ギニア名は『ママドゥー・ムフタール・タツ・ジャロ』

シェリフさんのお母さんとシェリフさんとたちゅさん
© Tatsu Sakamoto
シェリフとお母さん

●坂本さんにはギニアの現地名もあるそうですね。ママドゥー・ムフタール・タツ・ジャロ?

「はい(笑)。ちょっと長いですね」

●キレイな発音で言うと?

「(本場の発音で)ママドゥー・ムフタール・タツ・ジャロ。井戸の脇にプレートが立っていて、『シェリフ・ドクターとママドゥー・ムフタール・タツ・ジャロと本を買って下さった全ての方のおかげで井戸が出来ました』っていうプレートがあるんですけど、ジャロっていうのがプル族の部族の人達の名字のひとつなんですね。そのジャロっていう名前をもらうことはすごく名誉なことですし、現地の人に『僕はジャロだ』って言うと、『おおーっ!』って表情がコロッと変わって同じ家族だというふうに受け入れてくれるんですね」

●タツは達さんのタツでしょうけど、ママドゥー・ムフタールというのはどういう意味なんですか?

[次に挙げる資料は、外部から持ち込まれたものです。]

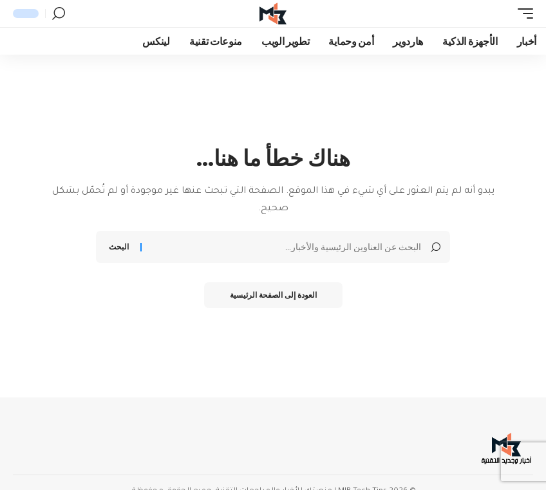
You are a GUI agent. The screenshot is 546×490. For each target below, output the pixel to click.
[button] (522, 13)
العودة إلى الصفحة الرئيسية (273, 295)
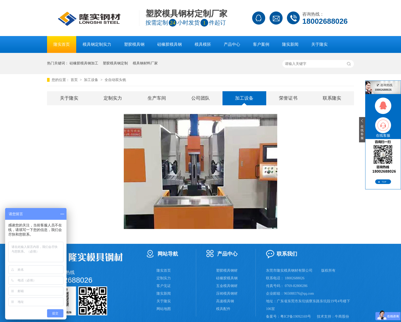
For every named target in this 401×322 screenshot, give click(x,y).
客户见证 (164, 286)
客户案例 (261, 44)
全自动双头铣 (115, 80)
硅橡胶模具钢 (169, 44)
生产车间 (157, 98)
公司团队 (200, 98)
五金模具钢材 (227, 286)
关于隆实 (319, 44)
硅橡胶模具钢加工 (84, 63)
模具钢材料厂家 (145, 63)
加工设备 (91, 80)
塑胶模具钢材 (227, 270)
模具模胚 (203, 44)
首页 (75, 80)
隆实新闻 (290, 44)
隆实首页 (61, 44)
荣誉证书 (288, 98)
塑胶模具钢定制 (115, 63)
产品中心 (232, 44)
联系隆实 (332, 98)
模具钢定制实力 (97, 44)
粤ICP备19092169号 (295, 316)
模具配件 (223, 309)
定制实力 (113, 98)
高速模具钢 (225, 301)
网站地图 (164, 309)
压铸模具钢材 (227, 293)
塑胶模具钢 (134, 44)
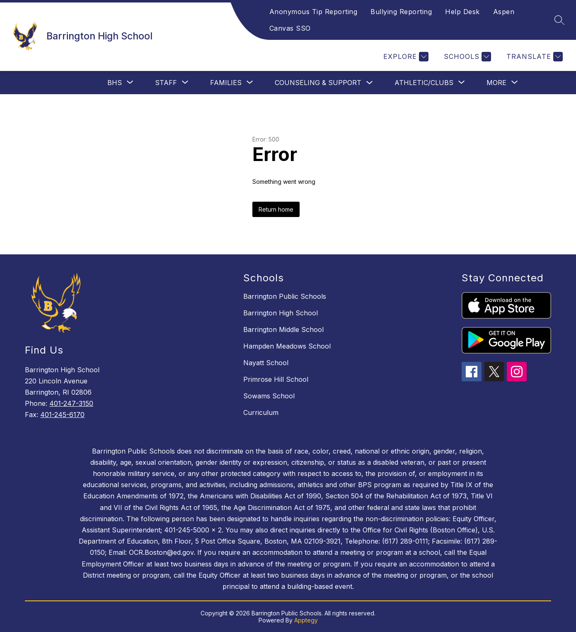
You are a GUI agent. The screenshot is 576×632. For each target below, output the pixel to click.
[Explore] (404, 56)
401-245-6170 (62, 414)
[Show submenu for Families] (226, 83)
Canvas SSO (290, 28)
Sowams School (269, 396)
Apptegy (306, 620)
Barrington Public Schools (284, 296)
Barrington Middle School (283, 329)
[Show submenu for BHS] (114, 83)
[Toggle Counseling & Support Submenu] (370, 82)
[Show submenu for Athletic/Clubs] (423, 83)
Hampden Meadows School (287, 346)
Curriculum (260, 412)
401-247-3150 (71, 403)
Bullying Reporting (401, 11)
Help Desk (462, 11)
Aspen (504, 11)
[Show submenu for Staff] (166, 83)
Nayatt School (265, 363)
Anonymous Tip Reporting (313, 11)
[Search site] (559, 20)
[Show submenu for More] (496, 83)
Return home (276, 209)
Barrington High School (280, 313)
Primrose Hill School (275, 379)
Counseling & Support (318, 82)
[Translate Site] (533, 56)
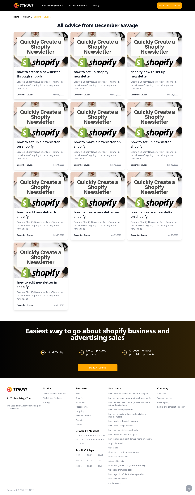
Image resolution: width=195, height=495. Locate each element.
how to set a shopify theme (120, 425)
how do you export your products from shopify (129, 398)
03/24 (100, 466)
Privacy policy (163, 402)
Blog (78, 393)
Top (189, 488)
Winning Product (83, 415)
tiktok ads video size (117, 478)
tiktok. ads (113, 447)
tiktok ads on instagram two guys (123, 452)
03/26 (79, 466)
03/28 (89, 460)
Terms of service (164, 398)
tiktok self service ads (118, 456)
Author (26, 16)
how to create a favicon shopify (122, 434)
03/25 (89, 466)
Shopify (79, 398)
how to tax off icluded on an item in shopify (128, 393)
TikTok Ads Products (78, 5)
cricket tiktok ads (116, 461)
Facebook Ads (82, 407)
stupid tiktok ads (116, 443)
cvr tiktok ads (114, 483)
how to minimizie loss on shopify (123, 430)
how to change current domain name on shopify (130, 439)
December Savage (42, 16)
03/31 (89, 455)
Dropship (80, 411)
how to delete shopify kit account (123, 421)
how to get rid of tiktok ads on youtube (126, 474)
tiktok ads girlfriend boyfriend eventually (126, 465)
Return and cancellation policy (171, 407)
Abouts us (161, 393)
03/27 (100, 460)
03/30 (100, 455)
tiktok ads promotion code (120, 469)
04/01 (79, 455)
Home (16, 16)
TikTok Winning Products (52, 5)
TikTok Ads (81, 402)
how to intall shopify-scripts (120, 409)
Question (80, 420)
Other (81, 443)
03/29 (79, 460)
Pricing (96, 5)
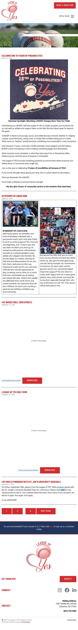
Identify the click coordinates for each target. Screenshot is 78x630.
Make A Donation (64, 5)
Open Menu (66, 16)
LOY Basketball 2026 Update (11, 380)
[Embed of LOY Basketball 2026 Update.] (39, 340)
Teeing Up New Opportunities (28, 470)
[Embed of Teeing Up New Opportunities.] (39, 430)
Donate (68, 579)
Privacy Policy (71, 620)
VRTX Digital (26, 622)
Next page (46, 511)
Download (32, 380)
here (51, 526)
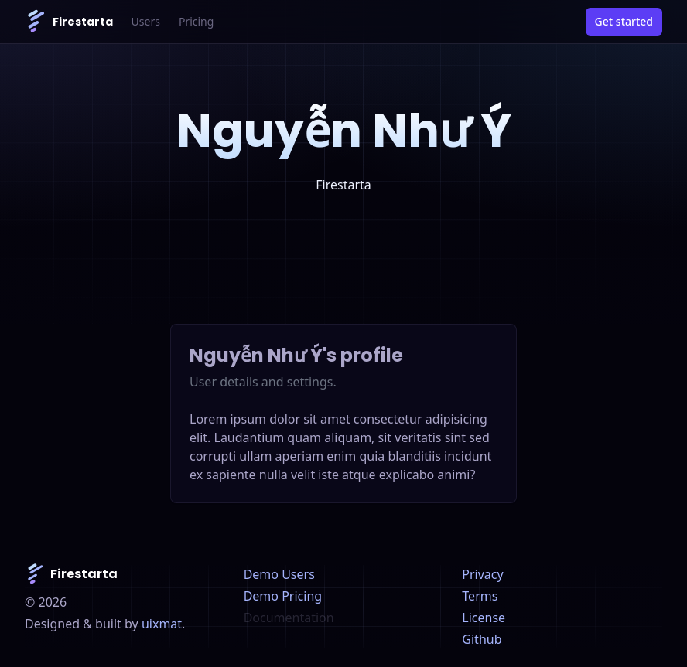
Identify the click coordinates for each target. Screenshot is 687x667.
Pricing (196, 21)
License (483, 617)
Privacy (482, 574)
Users (146, 21)
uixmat (162, 623)
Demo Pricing (283, 595)
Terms (479, 595)
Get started (624, 21)
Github (481, 639)
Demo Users (279, 574)
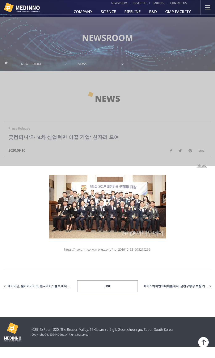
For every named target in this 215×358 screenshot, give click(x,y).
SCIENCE (108, 11)
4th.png (202, 176)
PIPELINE (132, 11)
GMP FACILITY (178, 11)
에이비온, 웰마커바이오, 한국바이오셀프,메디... (39, 297)
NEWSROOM (105, 3)
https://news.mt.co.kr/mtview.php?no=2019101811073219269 (107, 260)
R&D (153, 11)
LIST (107, 297)
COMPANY (83, 11)
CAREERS (153, 3)
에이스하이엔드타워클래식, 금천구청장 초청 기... (175, 297)
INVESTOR (130, 3)
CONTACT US (178, 3)
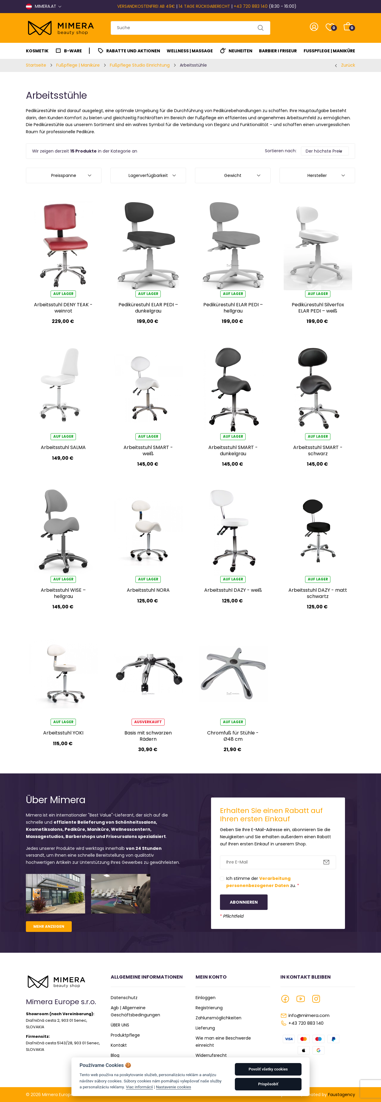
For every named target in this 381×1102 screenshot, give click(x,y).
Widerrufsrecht (211, 1055)
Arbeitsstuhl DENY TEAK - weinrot (63, 307)
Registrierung (209, 1008)
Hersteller (317, 175)
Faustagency (341, 1095)
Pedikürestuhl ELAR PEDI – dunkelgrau (148, 307)
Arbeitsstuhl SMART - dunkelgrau (233, 450)
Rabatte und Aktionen (133, 51)
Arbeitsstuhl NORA (148, 590)
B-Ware (73, 51)
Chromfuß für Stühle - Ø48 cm (233, 735)
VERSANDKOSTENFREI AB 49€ (146, 6)
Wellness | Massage (190, 51)
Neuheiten (240, 51)
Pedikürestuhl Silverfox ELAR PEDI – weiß (318, 307)
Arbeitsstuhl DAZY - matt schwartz (317, 593)
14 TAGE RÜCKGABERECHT (204, 6)
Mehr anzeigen (48, 926)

「ママドゥーっていうのはイスラムの人達の名前で、よくモハメッドとかママドゥーっていうんですけど、ムフタールっていうのはいわゆるファースト・ネームで、タツっていうのが・・・」

●ミドル・ネームなんですね。

「いえ、それもファースト・ネームなんです。だから僕、ファースト・ネームがふたつあって、ムフタールとタツがファースト・ネームなんです」

●じゃあ、現地に行くとなんて呼ばれるんですか?

「僕は現地ではムフタールと呼ばれます」

●でも、シェリフさんのお母さんは、達さんのことを「たちゅ」って呼ぶそうですね(笑)。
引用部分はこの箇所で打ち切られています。